Show every line of the material below that contains the word "each".

Click-target data
━━━━━━━━━━
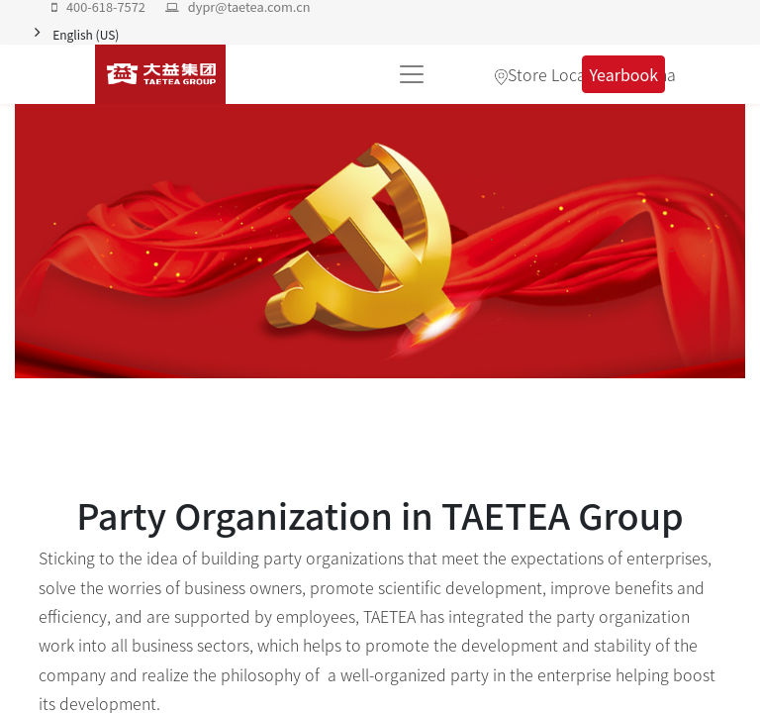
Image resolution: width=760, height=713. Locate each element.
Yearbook (623, 74)
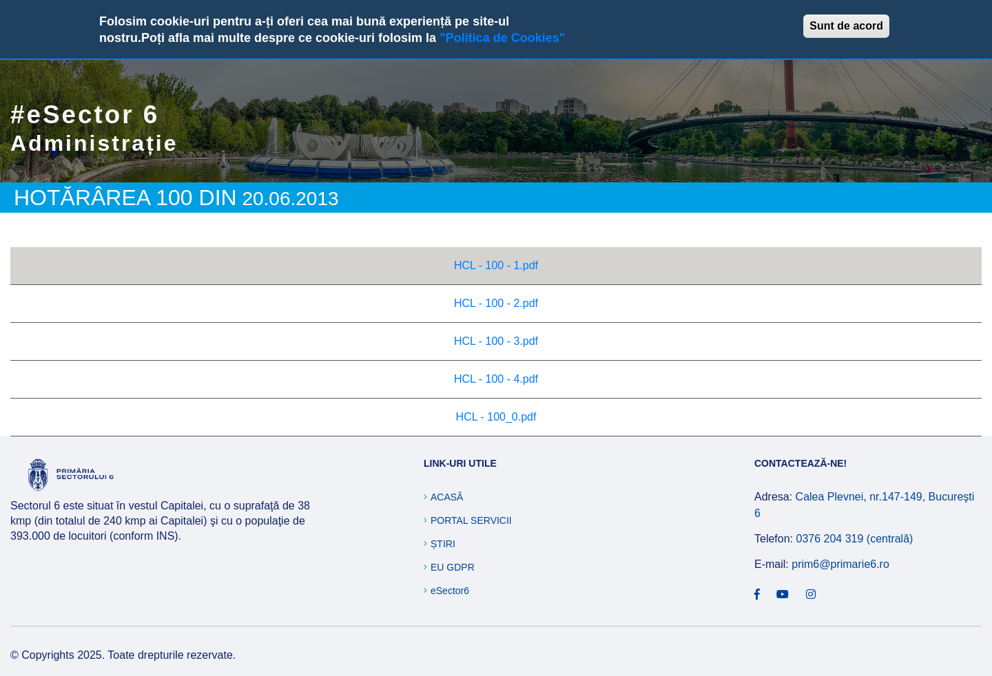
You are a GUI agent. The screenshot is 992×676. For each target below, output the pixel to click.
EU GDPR (453, 567)
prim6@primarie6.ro (840, 564)
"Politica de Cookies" (502, 38)
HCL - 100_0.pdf (496, 417)
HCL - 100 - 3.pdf (496, 341)
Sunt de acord (846, 26)
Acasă (447, 497)
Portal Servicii (471, 520)
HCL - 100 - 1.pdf (496, 265)
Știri (443, 543)
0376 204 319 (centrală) (854, 539)
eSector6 (450, 590)
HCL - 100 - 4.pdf (496, 379)
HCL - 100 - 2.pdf (496, 303)
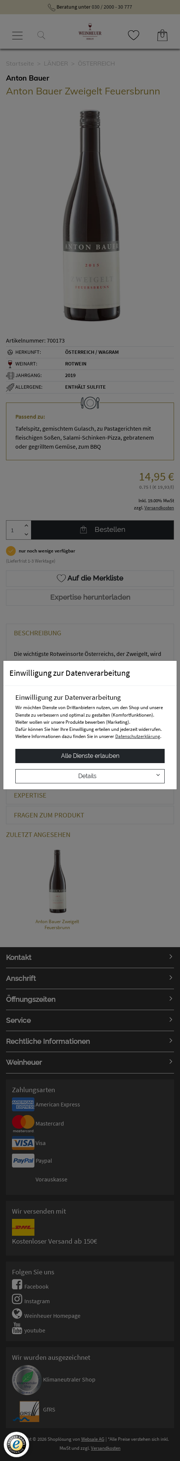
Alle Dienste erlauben (90, 755)
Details (119, 776)
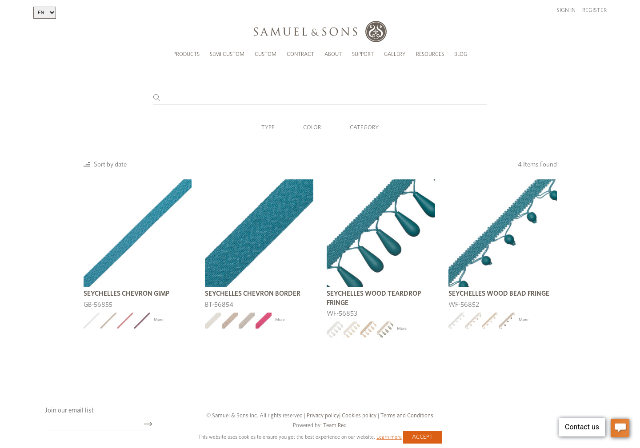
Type (268, 128)
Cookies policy (359, 416)
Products (186, 54)
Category (364, 128)
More (159, 319)
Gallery (395, 54)
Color (312, 128)
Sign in (566, 10)
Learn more (389, 437)
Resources (430, 54)
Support (363, 54)
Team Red (335, 425)
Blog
━━━━━━━━━━
Worked solution
Image resolution: width=760, height=713. Locate each element.
You are a GUI agent. The screenshot is 992×676. For each target below, output the pixel to click.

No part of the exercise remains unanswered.